WHEREAS, the Company assumed Trinity’s rights and obligations under the Warrant Agreement by virtue of Trinity’s merger with and into the Company on December 15, 2005;
WHEREAS, Section 3.3.2 of the Warrant Agreement provides that Company shall not be obligated to deliver any securities pursuant to the exercise of a Warrant unless a registration statement under the Securities Act of 1933, as amended (“Securities Act”), with respect to the Common Stock is effective;
WHEREAS, in furtherance of the foregoing, Trinity’s final prospectus, dated July 29, 2004, delivered in connection with the original offering of the Warrants, indicated (i) that no Warrant would be exercisable unless at the time of exercise a prospectus relating to the Common Stock issuable upon exercise of the Warrant is current and the Common Stock has been registered under the Securities Act or qualified or deemed to be exempt under the securities laws of the state of residence of the holder of the Warrant and (ii) that the Warrant may be deprived of any value and the market for the Warrant may be limited if the prospectus relating to the Common Stock issuable upon the exercise of the Warrant is not current or if the Common Stock is not qualified or exempt from qualification in the jurisdictions in which the holder of the Warrant resides; and
WHEREAS, the parties hereto deem it necessary and desirable to amend the Warrant Agreement to clarify that the registered holders do not have the right to receive a net cash settlement in the event the Company does not maintain a current prospectus relating to the Common Stock issuable upon exercise of the Warrants at the time such Warrants are exercisable.
NOW, THEREFORE, in consideration of the mutual agreements contained herein and other good and valuable consideration, the receipt and sufficiency of which are hereby acknowledged, and intending to be legally bound hereby, the parties hereto agree to amend the Warrant Agreement as set forth herein.
1. Warrant Agreement. The Warrant Agreement is hereby amended by adding the following sentence as the penultimate sentence of Section 3.3.2 thereof:
“Furthermore, if the Company is unable to deliver any securities pursuant to the exercise of a Warrant as a result of the foregoing, the Company will have no obligation to pay such registered holder any cash or other consideration or otherwise “net cash settle” the Warrant.”
2. Miscellaneous.
(a)Defined Terms. Capitalized terms used but not defined herein shall have the respective meanings ascribed to such terms in the Warrant Agreement.
(b)Governing Law. The validity, interpretation, and performance of this Agreement and of the Warrants shall be governed in all respects by the laws of the State of New York, without giving effect to conflicts of law principles that would result in the application of the substantive laws of another jurisdiction. The Company hereby agrees that any action, proceeding or claim against it arising out of or relating in any way to this Agreement shall be brought and enforced in the courts of the State of New York or the United States District Court for the Southern District of New York, and irrevocably submits to such jurisdiction, which jurisdiction shall be exclusive. The Company hereby waives any objection to such exclusive jurisdiction and that such courts represent an inconvenient forum. Any such process or summons to be served upon the Company may be served by transmitting a copy thereof by registered or certified mail, return receipt requested, postage prepaid, addressed to it at the address set forth in Section 9.2 of the Warrant Agreement. Such mailing shall be deemed personal service and shall be legal and binding upon the Company in any action, proceeding or claim.
(c)Responsibility of the Warrant Agent. The Warrant Agent has no responsibility for the correctness of the recitals above which shall be taken as statements of the Company, and makes no representations as to the validity, sufficiency or enforceability of this Agreement.

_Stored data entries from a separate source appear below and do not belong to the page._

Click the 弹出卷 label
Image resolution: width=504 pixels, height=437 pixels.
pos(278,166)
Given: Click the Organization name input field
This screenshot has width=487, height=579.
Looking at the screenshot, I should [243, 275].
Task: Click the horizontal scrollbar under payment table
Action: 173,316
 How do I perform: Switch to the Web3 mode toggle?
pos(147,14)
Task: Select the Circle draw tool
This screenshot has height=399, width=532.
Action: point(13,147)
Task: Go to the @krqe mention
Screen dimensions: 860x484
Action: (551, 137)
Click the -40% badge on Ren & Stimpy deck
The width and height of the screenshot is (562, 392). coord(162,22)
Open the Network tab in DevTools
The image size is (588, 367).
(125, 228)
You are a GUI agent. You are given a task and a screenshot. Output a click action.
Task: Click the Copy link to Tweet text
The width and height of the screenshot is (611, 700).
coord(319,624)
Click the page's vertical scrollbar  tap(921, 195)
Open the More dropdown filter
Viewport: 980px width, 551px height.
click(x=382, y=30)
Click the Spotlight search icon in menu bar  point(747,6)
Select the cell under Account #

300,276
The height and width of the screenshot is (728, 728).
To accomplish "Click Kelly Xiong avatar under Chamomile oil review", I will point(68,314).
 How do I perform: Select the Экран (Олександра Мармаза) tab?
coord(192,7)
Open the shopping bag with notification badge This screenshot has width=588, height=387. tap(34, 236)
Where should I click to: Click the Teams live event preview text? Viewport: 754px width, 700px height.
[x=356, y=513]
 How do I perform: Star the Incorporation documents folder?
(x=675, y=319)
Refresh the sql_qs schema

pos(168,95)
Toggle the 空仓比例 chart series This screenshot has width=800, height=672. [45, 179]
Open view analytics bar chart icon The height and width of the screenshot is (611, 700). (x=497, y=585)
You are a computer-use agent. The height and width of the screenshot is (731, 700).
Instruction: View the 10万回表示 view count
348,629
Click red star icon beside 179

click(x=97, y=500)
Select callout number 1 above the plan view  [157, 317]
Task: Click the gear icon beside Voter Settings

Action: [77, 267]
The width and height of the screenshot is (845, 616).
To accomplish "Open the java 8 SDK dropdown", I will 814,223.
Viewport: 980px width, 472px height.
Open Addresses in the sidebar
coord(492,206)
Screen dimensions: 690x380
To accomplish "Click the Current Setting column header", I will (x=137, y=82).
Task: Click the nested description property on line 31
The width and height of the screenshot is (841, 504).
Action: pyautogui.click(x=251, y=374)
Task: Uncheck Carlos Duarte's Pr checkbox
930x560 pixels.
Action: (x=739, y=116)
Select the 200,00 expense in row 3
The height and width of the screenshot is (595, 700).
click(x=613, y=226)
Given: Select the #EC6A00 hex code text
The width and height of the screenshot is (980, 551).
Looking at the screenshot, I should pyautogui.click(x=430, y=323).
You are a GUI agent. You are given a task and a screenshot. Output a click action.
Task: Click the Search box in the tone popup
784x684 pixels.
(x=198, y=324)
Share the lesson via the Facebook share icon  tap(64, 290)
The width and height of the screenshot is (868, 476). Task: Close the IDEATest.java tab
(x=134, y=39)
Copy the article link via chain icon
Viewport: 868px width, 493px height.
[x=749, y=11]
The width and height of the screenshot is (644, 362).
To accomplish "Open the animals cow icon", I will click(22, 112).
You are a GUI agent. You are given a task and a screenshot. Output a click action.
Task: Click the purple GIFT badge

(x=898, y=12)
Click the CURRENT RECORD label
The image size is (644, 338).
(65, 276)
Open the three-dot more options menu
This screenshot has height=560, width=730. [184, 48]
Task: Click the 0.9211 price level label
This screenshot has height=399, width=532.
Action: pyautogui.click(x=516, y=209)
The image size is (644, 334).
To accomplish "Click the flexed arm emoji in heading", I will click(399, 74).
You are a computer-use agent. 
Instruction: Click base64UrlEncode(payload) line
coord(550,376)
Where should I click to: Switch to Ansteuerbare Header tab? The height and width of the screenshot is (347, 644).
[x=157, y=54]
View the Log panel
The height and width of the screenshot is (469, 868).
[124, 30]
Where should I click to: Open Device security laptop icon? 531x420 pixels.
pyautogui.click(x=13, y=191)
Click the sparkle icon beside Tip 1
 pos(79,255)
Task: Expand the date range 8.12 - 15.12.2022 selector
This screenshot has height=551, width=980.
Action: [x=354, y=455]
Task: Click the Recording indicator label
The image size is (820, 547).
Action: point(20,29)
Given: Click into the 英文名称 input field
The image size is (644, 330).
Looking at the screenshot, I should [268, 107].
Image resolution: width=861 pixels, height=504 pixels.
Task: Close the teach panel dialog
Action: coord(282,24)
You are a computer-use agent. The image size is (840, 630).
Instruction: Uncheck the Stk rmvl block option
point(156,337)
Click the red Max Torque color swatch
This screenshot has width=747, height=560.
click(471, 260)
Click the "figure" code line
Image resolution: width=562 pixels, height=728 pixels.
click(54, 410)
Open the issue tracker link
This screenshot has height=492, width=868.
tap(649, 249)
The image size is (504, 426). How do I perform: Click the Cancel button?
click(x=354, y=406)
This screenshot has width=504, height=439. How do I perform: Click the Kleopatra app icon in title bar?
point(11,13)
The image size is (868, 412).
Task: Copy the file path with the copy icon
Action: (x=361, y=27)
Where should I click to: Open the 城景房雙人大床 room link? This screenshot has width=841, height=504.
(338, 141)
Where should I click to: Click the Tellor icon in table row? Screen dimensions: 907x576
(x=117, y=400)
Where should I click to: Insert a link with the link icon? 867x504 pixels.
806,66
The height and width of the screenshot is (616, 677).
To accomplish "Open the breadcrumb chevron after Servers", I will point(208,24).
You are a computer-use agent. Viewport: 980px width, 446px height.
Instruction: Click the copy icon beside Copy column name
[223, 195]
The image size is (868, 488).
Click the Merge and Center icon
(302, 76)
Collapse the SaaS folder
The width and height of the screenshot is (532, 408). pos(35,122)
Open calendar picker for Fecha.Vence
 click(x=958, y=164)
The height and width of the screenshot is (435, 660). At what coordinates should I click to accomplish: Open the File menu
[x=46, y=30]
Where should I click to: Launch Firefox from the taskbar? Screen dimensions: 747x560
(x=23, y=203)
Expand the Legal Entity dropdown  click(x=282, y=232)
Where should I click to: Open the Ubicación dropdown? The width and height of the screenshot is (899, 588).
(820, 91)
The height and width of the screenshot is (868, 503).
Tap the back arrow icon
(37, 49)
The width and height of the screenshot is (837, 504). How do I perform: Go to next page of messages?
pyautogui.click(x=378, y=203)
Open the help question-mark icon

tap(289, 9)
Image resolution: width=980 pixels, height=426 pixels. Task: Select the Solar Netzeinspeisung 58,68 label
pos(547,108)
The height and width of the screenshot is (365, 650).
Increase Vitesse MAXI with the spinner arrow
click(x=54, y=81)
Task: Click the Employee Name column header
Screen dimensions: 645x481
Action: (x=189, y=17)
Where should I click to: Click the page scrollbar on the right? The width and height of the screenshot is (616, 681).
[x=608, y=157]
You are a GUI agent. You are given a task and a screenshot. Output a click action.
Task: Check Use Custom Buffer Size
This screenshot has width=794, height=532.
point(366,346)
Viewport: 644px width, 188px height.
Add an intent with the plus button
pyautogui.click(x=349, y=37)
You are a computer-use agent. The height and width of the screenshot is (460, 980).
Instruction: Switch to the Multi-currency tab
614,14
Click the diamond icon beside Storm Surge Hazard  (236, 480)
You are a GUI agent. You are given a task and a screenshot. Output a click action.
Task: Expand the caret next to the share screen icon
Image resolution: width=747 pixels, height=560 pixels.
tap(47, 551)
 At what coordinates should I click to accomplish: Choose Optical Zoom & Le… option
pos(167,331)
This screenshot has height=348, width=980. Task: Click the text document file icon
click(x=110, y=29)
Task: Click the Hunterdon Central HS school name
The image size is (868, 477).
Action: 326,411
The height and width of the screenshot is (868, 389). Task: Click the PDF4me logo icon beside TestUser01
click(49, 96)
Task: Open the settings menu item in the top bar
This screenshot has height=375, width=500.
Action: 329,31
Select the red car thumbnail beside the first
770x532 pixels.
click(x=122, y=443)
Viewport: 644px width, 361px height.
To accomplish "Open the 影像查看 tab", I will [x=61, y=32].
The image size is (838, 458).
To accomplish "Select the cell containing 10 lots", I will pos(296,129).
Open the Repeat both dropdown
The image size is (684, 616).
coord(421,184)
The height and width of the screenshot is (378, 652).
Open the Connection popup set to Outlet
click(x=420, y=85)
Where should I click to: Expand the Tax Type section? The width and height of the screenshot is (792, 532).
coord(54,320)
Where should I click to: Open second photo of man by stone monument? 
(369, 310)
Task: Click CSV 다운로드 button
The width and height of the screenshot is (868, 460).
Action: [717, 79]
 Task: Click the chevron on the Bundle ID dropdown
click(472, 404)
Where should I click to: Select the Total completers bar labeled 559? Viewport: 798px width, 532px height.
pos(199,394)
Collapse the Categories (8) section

(d)Binding Effect. This Agreement shall be binding upon and inure to the benefit of the parties hereto and to their respective heirs, legal representatives, successors and assigns.
(e)Entire Agreement. This Agreement sets forth the entire agreement and understanding between the parties as to the subject matter thereof and merges and supersedes all prior discussions, agreements and understandings of any and every nature among them. Except as set forth in this Agreement, provisions of the Warrant Agreement which are not inconsistent with this Agreement shall remain in full force and effect.
(f)Severability. This Agreement shall be deemed severable, and the invalidity or unenforceability of any term or provision hereof shall not affect the validity or enforceability of this Agreement or of any other term or provision hereof. Furthermore, in lieu of any such invalid or unenforceable term or provision, the parties hereto intend that there shall be added as part of this Agreement a provision as similar in terms to such invalid or unenforceable provision as may be possible and be valid and enforceable.
(g)Execution. This Agreement may be executed in one or more counterparts, each of which shall be deemed to be an original, but all of which together shall constitute one and the same instrument. Each counterpart may be delivered by facsimile transmission, which transmission shall be deemed delivery of an originally executed document.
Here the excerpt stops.